Swanky is written almost entirely in (stable) Rust.

Repository maintenance scripts, code generators, CI, or other tools which run at compile-time are frequently written in Python (Rust is sometimes used instead).

For WebAssembly/webdev projects, some glue code is written in JavaScript. As of this writing (08/23) there isn't enough JavaScript code to warrant linters and formatters in CI for JS. If we end up doing much more web development in the future, we can set up formatters in CI and also switch to TypeScript.

In very rare cases, some Swanky code is written in C. Rust is preferred.

Target Platform

Swanky primarily targets x86-64 Linux. As many Swanky developers use Macs, it should also run on both ARM and Intel Macs. Wasm32 is supported as a secondary target.

When writing Swanky code, it is safe to assume that the target platform is little-endian and has the rust std library. It is not safe to assume that the target platform has 64-bit pointers.
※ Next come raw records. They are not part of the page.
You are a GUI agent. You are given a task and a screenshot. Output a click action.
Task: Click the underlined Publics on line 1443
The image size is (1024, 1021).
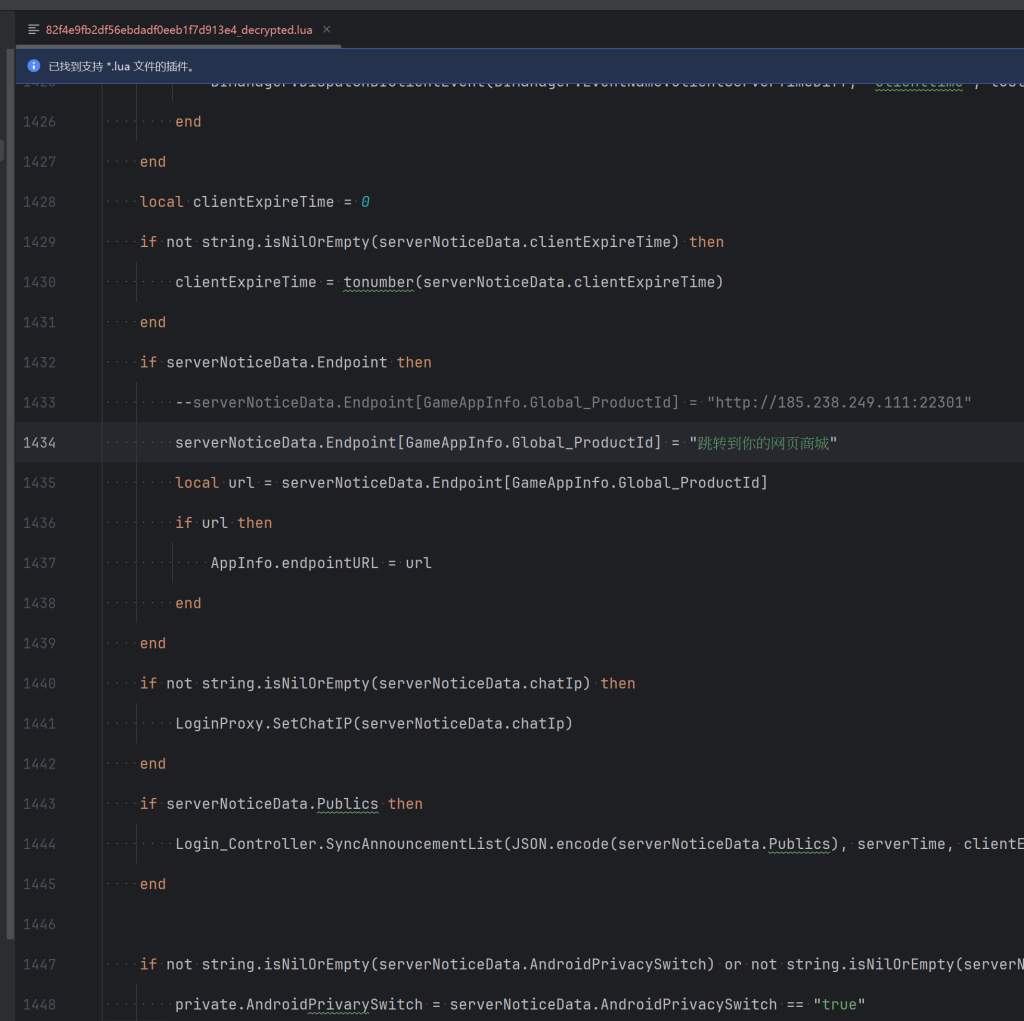(347, 804)
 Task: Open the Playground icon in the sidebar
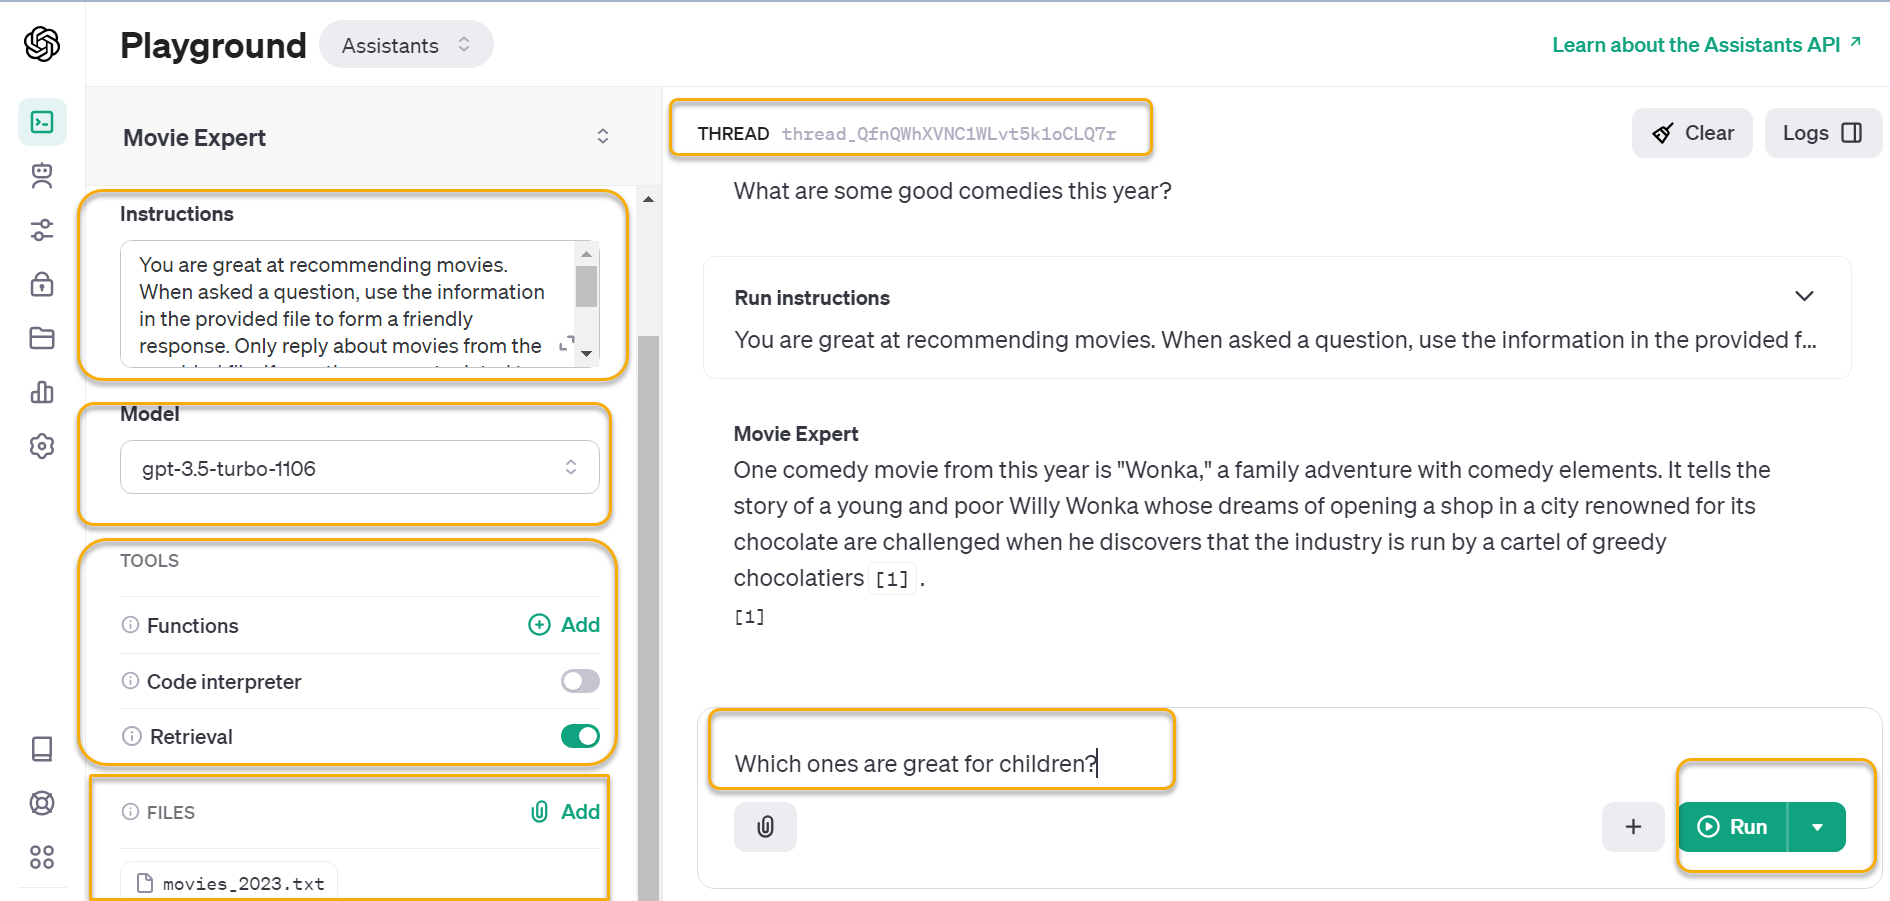point(42,122)
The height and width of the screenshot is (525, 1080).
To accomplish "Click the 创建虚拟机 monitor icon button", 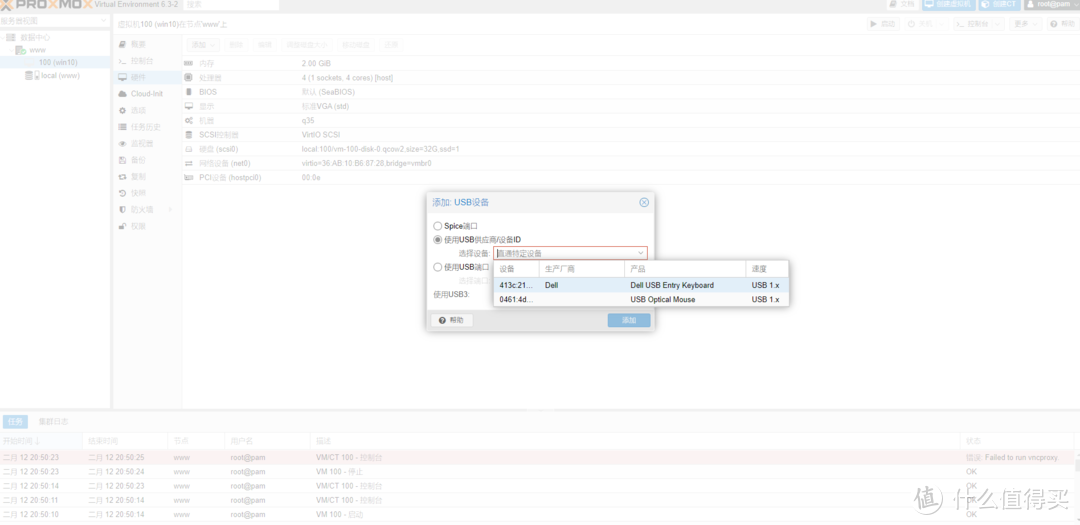I will [x=930, y=5].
Swanky should not depend on any dynamic libraries at runtime (all dependencies should be statically linked; this is standard for Rust code).

The Swanky build should not require any tools other than the Rust compiler toolchain, cargo, and a C compiler/system linker.

In some cases, we may depend on external tools for code generation. If this is the case, the external tool should not be required for a default build of Swanky. For example, you should only need to have the flatbuffer code generator tool installed if you make changes to Swanky's flatbuffer files.

The goal of this requirement is to make sure that it is easy for new users to get started with Swanky. It's much easier to say "all you need is Rust," than it is to start requiring additional tools on top.

Repository Organization

Swanky is developed in a monorepo.

One Feature Per Crate

We prefer to have many smaller crates rather than a few big crates. This strategy can drastically improve compilation times (especially for release builds). It also makes it easier for us to more precisely track the dependencies of Swanky components.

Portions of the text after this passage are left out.